LAVORO DA SVOLGERE:
• 1. Nell'articolo sull'attacco di Ciarrapico a Fini, durante quale intervento in Aula il senatore chiede se i finiani abbiano già ordinato le kippah?
• 2. Scrivi il seguito dell'articolo sull'attacco di Ciarrapico a Fini, partendo subito dopo l'ultima frase riportata.

BRANO DI TESTO:
■ ■ ■ ■

Ciarrapico shock contro Fini: “Traditore, hai già ordinato le kippah?”

Il mondo politico, sia di destra sia di sinistra, condanna in maniera ferma le parole offensive pronunciate in aula dal Senatore del Pdl Giuseppe Ciarrapico a proposito del presidente della Camera Fini e della sua nuova compagine politica.
«I finiani hanno già ordinato le kippah?», ha infatti chiesto in maniera a dir poco provocatoria il senatore del Pdl durante il suo infuocato intervento in Aula sulla fiducia al Governo.

«Chi ha tradito una volta tradisce sempre  – ha continuato Ciarrapico – Quando andremo a votare, perché‚ andremo a votare, vedremo quanti voti prenderà il transfuga Fini. I 35 parlamentari finiani, i 35 rinnegati della Camera, non sarebbero mai stati eletti – ha proseguito, rivolgendosi a un grato e soddisfatto premier – se non li avesse fatti eleggere Lei, signor presidente. Torneranno nell’ombra. Come nell’ombra tornerà la terza carica dello Stato che Ella, molto generosamente, gli aveva affidato».


Le parole sulla kippah, in particolare, danno origine alla bufera politica. E all’uscita da Palazzo Madama, Ciarrapico insiste nell’attacco a Fini: «Io mi metto la kippah quando vado al Museo dell’Olocausto e non per passeggiare – sottolinea il senatore berlusconiano -. Fini, quando disse che il fascismo è il male assoluto, passeggiava a Gerusalemme con la kippah. Io non ho nulla contro gli ebrei, la mia famiglia ha anche un “albero dei giusti”, perché abbiamo difeso e nascosto gli ebrei quando erano perseguitati, ma conta la storia personale, è quella che resta».

Infine un ricordo degno del miglior nostalgico dei tempi bui: «Mi ricordo – aggiunge il senatore – quando Fini venne al Secolo d’Italia: lo accompagnò un camerata, fece anticamera molte ore prima di poter vedere Almirante. Da allora si è attaccato al polpaccio e non ce ne siamo liberati».

■ ■ ■ ■

DATI FORNITI:
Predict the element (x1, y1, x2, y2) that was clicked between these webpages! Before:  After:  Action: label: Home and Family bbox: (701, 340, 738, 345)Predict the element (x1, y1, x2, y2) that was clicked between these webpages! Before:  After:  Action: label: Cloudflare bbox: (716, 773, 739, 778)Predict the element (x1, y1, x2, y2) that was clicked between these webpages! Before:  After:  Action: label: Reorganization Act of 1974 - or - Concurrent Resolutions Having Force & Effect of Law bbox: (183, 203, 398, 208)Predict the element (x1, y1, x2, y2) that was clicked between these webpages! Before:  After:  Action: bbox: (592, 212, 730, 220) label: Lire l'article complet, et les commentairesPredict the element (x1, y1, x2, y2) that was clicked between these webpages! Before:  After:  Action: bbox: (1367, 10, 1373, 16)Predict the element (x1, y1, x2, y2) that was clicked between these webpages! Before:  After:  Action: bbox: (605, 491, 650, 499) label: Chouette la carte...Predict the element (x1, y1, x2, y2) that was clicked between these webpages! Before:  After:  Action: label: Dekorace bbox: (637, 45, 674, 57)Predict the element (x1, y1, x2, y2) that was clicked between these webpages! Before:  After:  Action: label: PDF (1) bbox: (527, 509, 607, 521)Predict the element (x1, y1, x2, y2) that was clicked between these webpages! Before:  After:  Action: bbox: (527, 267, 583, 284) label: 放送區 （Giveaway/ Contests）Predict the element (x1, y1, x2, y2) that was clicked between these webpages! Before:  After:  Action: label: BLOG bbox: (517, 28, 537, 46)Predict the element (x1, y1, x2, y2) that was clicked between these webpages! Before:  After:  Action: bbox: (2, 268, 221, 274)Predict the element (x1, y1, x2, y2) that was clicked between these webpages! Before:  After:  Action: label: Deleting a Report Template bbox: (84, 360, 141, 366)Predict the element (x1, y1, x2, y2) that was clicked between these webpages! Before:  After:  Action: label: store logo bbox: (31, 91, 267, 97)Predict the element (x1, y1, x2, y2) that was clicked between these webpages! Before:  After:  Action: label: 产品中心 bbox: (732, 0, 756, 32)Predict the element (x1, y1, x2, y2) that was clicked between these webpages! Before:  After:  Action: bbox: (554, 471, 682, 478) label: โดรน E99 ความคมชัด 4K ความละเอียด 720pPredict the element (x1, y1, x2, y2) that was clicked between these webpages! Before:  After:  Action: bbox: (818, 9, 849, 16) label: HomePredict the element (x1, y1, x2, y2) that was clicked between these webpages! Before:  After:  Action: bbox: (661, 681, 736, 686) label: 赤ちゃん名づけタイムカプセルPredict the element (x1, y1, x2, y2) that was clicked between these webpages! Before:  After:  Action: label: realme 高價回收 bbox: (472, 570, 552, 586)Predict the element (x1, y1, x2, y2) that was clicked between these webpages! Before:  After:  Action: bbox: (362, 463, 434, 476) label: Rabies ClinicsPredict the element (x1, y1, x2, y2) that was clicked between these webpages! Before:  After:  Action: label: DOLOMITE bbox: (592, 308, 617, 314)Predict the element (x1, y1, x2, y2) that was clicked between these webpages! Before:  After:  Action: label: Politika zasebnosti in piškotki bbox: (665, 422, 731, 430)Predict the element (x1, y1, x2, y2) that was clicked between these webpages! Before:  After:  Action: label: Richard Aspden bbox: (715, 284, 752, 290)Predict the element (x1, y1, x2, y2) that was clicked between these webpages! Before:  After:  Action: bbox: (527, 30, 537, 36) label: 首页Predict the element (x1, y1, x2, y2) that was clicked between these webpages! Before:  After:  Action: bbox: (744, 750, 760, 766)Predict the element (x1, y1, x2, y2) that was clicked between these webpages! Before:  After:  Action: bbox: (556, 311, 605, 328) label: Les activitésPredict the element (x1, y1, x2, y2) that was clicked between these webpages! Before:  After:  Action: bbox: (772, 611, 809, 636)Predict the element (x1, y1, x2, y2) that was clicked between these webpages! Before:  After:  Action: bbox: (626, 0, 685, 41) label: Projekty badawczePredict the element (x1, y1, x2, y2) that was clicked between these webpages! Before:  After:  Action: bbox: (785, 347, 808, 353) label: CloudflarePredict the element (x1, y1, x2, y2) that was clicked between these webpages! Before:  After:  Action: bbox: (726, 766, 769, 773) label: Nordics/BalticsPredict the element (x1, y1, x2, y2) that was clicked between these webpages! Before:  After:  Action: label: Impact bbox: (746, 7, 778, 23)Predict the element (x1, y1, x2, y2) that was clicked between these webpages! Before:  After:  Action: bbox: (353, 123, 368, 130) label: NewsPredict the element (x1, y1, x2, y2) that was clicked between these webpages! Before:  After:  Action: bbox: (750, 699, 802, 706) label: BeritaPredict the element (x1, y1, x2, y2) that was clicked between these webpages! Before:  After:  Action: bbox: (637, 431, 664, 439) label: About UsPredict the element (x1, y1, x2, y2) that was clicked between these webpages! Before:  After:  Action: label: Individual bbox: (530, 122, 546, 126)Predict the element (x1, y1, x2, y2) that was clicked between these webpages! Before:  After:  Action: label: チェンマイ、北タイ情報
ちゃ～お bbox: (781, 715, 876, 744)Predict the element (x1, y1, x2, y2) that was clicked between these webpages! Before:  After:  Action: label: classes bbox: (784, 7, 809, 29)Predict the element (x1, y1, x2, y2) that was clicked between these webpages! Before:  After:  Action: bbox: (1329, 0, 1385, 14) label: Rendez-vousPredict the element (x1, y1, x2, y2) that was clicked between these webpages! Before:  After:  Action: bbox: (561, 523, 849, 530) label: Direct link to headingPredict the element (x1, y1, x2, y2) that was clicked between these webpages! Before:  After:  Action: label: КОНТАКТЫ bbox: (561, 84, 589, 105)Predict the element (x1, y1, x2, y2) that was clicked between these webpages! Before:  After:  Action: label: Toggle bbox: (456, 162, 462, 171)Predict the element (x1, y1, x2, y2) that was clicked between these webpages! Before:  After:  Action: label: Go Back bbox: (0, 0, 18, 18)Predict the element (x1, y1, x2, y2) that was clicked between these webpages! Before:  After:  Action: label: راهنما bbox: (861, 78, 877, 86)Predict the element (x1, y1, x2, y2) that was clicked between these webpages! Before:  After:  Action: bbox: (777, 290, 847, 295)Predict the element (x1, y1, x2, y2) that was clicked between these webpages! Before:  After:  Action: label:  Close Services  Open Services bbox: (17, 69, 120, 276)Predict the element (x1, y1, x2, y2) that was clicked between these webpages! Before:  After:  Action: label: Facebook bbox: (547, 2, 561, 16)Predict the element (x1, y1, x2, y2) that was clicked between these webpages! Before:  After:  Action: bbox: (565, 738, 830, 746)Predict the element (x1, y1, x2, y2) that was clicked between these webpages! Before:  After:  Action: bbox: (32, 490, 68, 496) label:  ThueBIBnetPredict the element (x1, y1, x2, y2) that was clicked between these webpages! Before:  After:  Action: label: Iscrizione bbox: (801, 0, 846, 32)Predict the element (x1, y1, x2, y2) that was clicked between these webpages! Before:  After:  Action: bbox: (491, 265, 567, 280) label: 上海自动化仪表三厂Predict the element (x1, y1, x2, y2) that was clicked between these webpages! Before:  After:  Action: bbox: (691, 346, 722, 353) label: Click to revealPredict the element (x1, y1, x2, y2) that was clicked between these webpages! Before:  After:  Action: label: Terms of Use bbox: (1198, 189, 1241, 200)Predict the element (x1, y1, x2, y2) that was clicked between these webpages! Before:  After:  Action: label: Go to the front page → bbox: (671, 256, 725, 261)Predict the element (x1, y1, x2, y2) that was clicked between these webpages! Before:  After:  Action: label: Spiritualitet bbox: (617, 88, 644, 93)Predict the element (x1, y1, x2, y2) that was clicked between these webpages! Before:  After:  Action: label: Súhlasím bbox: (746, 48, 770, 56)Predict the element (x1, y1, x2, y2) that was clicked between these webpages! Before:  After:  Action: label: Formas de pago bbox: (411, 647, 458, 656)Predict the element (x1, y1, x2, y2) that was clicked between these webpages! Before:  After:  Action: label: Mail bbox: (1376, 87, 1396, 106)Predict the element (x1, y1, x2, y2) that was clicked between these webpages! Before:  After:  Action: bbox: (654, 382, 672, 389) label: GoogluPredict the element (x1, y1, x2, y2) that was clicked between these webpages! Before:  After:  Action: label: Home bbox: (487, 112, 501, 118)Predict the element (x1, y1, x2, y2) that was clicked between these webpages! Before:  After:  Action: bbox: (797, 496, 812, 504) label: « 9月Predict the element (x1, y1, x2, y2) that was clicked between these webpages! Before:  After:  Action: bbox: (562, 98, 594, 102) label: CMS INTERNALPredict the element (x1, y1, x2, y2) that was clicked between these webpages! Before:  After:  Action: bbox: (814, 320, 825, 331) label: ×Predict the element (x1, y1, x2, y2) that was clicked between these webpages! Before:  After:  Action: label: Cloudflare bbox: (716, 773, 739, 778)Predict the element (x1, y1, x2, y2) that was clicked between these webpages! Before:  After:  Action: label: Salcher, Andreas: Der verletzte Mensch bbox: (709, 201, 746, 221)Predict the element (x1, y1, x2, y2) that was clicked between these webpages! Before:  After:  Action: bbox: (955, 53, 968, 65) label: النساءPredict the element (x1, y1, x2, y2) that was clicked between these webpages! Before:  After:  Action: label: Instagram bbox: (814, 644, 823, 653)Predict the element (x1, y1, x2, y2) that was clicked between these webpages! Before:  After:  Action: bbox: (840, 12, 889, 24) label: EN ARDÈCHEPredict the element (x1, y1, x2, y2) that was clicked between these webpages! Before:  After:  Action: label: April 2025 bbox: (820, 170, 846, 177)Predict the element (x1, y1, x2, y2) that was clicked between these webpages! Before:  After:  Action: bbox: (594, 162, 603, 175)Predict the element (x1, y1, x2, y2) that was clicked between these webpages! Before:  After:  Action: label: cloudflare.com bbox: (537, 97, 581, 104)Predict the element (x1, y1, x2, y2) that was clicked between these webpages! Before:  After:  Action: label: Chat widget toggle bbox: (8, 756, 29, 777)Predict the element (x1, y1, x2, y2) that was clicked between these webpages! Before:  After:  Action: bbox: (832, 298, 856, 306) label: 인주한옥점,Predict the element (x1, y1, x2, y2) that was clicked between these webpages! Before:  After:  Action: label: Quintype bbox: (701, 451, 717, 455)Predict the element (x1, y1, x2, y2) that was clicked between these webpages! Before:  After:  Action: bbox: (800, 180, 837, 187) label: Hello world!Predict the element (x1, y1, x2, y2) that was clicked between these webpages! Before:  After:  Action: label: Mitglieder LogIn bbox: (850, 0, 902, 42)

■ ■ ■ ■

RISULTATI ATTESI:
• 1. Durante il suo intervento sulla fiducia al Governo.

• 2.
Duri, come prevedibile, i commenti giunti dall’opposizione. «Anche questa una battuta infelice? Chiediamo al presidente del Consiglio – è la richiesta della capogruppo Pd al Senato Anna Finocchiaro – di dissociarsi ufficialmente di fronte al Parlamento e in modo chiaro e netto dalle inaccettabili dichiarazioni antisemite rese oggi dal senatore Ciarrapico nell’aula del Senato. La prima volta dalla nascita della Repubblica che un parlamentare ha così poca decenza da insultare un avversario politico facendo leva su temi vergognosi che sono stati in passato alla base di terribili tragedie».

Condannano le parole antisemite del senatore del Pdl anche il ministro degli Esteri Franco Frattini e quello della difesa Ignazio La Russa.


Intanto è lo stesso Ciarrapico a correggere il tiro, resosi conto forse della gravità della sua dichiarazione. «La Edizioni Ciarrapico srl è onorata di poter diffondere in omaggio da domani i titoli dalla stessa pubblicati a favore della storia d’Israele e della causa ebraica. A dimostrazione che nelle mie parole di oggi, fraintese o addirittura strumentalizzate, non vi era alcuna intenzione antisemita», ha affermato il senatore del Pdl.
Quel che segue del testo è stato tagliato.